Aun así, la estadounidense no se fía ni un segundo.

“Creo que es una rival muy difícil”, analizó sobre Fernandez. “Juega de una forma un poco poco ortodoxa, le gusta usar su derecha y tomar la pelota muy pronto. Cuando está con confianza, puede ser realmente complicado jugar contra ella. He tenido partidos en los que he sentido que he jugado muy bien contra ella, pero otras veces, si ella está enchufada y tú empiezas un poco lenta, puede ser súper agresiva y se vuelve muy complicado”.

No es solo cuestión de ritmo. “Es duro. Y, además, al ser zurda, devolver su saque siempre es otra parte complicada. Hay cosas que tendré que trabajar y ajustar probablemente mañana, y ojalá pueda jugar bien contra ella en la próxima ronda”.

Una candidata que ya juega como No. 1

Pegula no ha levantado todavía un grande, pero su tenis en estas primeras rondas en Nueva York tiene forma y peso de campeona. Dos partidos, un total de 14 puntos perdidos al saque, ni una sola bola de ‘break’ que defender y una autoridad que se palpa en cada gesto.

La estadística dice que está a cuatro victorias de su primer Grand Slam y, si el guion le acompaña, del No. 1 del mundo.

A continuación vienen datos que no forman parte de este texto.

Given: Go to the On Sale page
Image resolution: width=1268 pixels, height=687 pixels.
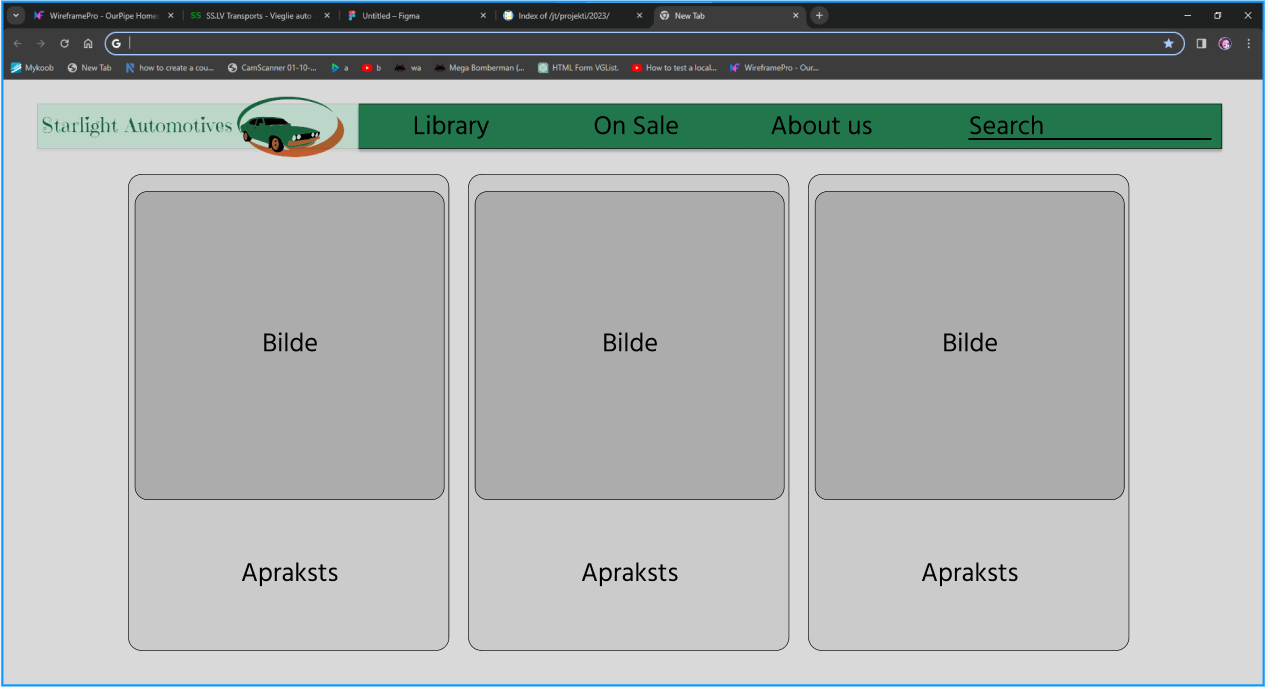Looking at the screenshot, I should pos(636,126).
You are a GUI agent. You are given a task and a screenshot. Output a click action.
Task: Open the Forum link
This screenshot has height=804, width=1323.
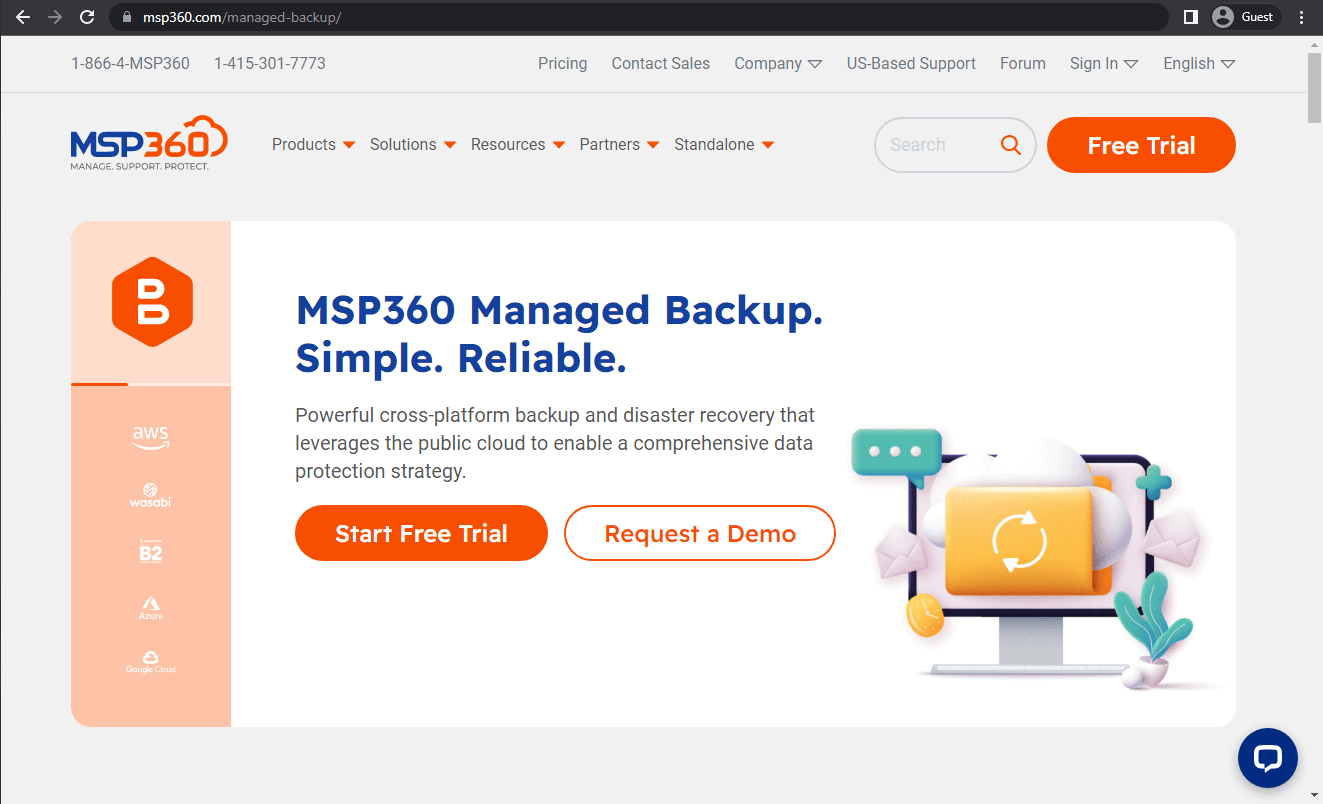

El juego, hoy, sugiere algo más: que ya está compitiendo como si ese número le perteneciera.

La próxima prueba se llama Leylah Fernandez, una zurda que acelera temprano la pelota y que ya sabe lo que es encender Nueva York. Si Pegula mantiene este nivel de precisión con el saque y esta claridad en los patrones de juego, el techo de este US Open puede quedar mucho más arriba de una simple tercera ronda.

La pregunta, a estas alturas, ya no es si está preparada para el reto. Es si alguien podrá frenar a una Pegula que parece haber encontrado, por fin, la versión que siempre prometió en los grandes escenarios.